◆ Requirement ◆
Find "Task: Click the My" and "Task: Click the 评论投稿 comment icon" in the records below. Copy the lines holding them and every line between, exactly, and no others.

Stored data entries

+ + + + +

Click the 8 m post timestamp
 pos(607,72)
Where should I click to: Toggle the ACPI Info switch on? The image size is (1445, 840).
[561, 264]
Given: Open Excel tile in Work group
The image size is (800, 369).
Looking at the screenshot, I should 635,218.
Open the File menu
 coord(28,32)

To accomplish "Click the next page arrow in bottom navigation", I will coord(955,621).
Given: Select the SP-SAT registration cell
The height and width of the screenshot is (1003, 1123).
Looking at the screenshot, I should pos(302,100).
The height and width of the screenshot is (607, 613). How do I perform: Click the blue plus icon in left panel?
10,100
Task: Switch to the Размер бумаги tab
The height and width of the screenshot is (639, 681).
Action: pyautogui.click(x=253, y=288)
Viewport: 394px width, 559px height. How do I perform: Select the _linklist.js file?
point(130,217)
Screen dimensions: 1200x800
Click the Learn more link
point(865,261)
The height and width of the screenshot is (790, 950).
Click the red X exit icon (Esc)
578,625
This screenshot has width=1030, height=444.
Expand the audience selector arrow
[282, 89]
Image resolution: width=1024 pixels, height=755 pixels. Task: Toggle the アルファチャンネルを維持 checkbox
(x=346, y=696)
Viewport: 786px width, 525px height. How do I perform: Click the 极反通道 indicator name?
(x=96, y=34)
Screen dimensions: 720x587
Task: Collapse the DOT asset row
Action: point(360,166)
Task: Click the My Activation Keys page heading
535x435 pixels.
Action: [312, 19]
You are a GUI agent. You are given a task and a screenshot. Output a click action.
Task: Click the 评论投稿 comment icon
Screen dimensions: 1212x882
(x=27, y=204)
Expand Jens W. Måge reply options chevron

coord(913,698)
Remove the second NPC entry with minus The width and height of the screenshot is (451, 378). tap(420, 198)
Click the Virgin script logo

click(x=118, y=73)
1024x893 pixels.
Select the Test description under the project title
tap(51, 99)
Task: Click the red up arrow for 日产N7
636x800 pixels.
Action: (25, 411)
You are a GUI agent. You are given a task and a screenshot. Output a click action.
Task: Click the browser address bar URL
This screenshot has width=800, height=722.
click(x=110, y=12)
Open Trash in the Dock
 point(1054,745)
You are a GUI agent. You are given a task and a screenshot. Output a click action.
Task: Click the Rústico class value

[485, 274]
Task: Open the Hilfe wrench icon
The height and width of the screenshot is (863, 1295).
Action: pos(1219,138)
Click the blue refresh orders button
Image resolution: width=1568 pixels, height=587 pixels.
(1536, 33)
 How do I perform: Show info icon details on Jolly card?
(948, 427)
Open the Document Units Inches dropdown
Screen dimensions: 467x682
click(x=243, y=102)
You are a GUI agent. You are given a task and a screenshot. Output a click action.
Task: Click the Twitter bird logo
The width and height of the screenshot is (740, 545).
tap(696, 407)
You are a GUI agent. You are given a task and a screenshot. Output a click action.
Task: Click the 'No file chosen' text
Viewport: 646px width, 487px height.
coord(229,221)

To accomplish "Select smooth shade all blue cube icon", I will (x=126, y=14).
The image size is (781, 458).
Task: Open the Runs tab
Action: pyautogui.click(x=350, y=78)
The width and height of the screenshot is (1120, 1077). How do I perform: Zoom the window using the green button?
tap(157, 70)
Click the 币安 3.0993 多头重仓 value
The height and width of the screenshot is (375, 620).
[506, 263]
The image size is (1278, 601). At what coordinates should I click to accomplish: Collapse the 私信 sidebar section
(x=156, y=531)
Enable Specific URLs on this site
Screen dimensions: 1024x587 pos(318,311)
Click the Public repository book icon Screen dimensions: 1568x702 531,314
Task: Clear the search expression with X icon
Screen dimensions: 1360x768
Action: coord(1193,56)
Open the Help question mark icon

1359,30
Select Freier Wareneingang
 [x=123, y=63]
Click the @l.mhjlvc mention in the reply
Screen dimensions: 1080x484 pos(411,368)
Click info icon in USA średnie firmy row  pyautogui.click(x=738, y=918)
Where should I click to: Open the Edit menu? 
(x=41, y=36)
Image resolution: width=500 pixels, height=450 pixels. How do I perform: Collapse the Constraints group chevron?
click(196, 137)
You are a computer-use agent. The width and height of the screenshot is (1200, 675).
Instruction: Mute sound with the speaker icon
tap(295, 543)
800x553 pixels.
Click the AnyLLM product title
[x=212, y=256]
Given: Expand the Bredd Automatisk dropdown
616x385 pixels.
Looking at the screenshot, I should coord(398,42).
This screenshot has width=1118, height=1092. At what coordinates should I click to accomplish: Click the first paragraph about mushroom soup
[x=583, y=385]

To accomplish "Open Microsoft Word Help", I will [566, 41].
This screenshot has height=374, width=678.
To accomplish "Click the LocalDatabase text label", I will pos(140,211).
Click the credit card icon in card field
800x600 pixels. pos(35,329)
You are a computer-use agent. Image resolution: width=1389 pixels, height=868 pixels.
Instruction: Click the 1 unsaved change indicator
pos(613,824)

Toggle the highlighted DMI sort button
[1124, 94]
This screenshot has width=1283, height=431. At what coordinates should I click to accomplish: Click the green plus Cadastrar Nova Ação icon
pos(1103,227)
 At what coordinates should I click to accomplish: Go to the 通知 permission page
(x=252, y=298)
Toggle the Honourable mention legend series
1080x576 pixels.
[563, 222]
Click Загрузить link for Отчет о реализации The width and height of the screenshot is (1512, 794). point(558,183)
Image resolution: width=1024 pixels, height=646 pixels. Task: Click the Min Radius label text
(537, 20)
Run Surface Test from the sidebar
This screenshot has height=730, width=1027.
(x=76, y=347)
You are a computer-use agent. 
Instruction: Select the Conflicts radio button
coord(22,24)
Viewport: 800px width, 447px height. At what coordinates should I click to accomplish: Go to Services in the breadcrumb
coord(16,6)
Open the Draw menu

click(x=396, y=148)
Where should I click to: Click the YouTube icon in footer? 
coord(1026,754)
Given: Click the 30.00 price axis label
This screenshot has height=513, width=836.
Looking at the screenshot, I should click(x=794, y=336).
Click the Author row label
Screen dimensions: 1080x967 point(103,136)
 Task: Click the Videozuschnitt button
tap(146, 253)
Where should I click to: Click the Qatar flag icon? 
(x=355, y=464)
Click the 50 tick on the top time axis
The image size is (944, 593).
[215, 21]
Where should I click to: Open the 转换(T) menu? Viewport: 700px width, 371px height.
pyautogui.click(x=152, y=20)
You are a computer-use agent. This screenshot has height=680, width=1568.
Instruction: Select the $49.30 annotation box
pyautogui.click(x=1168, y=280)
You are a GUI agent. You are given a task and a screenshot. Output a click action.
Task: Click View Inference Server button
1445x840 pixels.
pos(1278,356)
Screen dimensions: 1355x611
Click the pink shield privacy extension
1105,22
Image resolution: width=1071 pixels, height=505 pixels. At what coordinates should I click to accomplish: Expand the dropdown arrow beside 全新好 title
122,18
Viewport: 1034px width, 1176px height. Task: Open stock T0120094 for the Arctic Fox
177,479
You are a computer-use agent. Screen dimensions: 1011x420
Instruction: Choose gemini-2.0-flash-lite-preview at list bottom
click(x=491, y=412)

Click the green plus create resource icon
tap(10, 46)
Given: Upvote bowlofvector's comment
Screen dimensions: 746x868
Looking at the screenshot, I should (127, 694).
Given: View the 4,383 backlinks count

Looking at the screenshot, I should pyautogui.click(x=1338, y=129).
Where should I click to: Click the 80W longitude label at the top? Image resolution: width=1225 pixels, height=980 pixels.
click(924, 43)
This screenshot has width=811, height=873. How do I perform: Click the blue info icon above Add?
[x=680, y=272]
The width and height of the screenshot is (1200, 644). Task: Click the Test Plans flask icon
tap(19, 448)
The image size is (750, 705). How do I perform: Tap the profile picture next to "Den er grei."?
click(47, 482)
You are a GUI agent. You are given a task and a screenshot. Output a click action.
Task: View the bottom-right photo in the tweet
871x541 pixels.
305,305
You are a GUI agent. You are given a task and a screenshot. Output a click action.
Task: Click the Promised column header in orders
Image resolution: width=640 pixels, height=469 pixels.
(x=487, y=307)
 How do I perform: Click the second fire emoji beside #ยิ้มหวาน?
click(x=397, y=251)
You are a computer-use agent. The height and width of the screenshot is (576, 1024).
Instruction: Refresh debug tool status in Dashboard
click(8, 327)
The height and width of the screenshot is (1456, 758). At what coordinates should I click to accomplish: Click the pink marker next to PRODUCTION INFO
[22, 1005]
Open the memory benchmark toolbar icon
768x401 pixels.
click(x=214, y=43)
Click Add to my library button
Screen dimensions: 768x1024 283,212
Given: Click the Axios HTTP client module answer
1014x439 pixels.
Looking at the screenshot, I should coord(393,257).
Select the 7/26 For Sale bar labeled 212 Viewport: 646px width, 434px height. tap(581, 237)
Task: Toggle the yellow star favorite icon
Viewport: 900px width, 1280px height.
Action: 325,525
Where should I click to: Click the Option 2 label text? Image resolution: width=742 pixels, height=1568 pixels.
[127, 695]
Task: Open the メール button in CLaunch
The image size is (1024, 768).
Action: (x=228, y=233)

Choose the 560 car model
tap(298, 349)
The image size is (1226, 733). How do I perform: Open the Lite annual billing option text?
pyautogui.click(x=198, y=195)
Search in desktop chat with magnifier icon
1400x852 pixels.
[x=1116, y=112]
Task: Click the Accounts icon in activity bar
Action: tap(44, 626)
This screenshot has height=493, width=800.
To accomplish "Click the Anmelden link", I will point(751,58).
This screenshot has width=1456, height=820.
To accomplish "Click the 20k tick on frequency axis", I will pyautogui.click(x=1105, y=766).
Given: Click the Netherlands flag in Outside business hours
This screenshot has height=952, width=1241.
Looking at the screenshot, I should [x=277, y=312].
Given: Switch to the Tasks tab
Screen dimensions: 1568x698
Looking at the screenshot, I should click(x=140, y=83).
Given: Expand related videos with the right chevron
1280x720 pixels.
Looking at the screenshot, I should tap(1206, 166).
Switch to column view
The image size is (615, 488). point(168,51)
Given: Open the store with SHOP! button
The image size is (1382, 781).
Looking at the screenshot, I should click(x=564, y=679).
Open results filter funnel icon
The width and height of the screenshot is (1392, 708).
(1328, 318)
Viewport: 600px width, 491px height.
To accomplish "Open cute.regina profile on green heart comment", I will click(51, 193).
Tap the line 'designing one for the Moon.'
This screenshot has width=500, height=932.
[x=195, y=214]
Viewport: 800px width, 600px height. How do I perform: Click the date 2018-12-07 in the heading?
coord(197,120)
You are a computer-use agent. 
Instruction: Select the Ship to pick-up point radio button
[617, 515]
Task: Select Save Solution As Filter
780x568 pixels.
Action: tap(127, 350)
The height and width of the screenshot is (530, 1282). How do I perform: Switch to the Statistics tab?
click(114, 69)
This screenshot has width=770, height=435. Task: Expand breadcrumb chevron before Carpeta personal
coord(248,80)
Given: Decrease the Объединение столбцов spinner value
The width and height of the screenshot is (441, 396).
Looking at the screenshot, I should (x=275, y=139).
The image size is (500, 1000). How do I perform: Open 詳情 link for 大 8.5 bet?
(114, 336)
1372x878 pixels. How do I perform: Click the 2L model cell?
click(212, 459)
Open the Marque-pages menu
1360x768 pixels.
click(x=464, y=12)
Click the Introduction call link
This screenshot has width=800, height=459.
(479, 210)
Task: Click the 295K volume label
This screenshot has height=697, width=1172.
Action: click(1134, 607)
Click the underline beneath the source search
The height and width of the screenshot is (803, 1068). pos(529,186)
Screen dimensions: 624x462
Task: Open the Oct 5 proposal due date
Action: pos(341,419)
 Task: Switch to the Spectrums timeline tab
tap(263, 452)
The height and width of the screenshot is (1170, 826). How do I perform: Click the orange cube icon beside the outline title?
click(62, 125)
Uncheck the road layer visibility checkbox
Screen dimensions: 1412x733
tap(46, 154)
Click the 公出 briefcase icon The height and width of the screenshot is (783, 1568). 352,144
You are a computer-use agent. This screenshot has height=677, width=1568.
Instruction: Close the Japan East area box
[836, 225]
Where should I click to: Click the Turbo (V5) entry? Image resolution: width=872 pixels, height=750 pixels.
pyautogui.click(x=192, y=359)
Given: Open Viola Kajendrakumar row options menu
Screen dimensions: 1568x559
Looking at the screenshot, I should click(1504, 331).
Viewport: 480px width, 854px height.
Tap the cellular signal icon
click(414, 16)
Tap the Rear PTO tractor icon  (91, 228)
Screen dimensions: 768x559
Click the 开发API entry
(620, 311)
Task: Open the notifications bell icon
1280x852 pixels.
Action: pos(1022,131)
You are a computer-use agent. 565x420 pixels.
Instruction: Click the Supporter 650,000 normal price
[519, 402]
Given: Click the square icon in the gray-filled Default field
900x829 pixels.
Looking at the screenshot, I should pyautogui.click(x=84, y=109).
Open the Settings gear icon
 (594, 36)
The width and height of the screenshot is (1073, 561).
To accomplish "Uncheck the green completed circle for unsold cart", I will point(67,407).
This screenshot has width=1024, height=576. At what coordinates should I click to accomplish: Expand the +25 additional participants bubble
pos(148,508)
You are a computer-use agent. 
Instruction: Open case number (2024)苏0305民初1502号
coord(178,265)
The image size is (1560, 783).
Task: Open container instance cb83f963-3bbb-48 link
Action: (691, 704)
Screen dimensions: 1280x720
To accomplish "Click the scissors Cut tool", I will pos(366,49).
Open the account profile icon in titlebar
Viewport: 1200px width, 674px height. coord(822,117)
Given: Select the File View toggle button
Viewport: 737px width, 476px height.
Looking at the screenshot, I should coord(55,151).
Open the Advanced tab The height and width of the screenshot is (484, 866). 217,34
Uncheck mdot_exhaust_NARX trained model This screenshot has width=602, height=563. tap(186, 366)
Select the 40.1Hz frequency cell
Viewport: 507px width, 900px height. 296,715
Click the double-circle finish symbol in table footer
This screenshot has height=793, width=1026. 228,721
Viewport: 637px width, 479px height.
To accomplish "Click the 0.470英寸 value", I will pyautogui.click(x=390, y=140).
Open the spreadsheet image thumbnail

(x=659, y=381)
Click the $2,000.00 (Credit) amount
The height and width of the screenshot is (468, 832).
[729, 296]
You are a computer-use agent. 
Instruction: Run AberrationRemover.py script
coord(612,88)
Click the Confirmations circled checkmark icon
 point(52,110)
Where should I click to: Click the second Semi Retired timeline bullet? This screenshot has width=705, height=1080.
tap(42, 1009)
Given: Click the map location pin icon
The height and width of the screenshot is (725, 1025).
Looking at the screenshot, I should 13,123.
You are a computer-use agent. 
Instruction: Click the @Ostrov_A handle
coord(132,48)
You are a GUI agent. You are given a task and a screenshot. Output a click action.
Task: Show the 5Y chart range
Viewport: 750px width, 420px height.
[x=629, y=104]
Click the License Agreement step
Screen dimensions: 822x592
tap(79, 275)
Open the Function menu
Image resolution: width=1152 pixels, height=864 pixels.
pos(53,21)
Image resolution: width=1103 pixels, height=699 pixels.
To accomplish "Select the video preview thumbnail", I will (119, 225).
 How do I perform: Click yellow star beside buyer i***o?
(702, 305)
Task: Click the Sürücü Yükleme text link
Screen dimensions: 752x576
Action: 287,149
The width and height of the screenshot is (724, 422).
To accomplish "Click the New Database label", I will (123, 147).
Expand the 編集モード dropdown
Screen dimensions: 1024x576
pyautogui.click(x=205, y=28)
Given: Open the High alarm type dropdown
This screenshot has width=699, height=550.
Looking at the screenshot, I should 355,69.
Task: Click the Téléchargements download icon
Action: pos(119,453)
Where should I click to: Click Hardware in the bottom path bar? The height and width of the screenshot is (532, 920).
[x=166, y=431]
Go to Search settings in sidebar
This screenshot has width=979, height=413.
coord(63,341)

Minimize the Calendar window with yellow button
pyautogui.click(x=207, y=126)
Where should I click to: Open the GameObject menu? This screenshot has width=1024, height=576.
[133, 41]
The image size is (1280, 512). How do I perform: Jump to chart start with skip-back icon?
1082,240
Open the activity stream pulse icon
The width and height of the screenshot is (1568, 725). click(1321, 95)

+ + + + +

◆ Task response ◆
Task: Click the My Activation Keys page heading
535x435 pixels.
Action: [312, 19]
You are a GUI agent. You are given a task and a screenshot. Output a click action.
Task: Click the 评论投稿 comment icon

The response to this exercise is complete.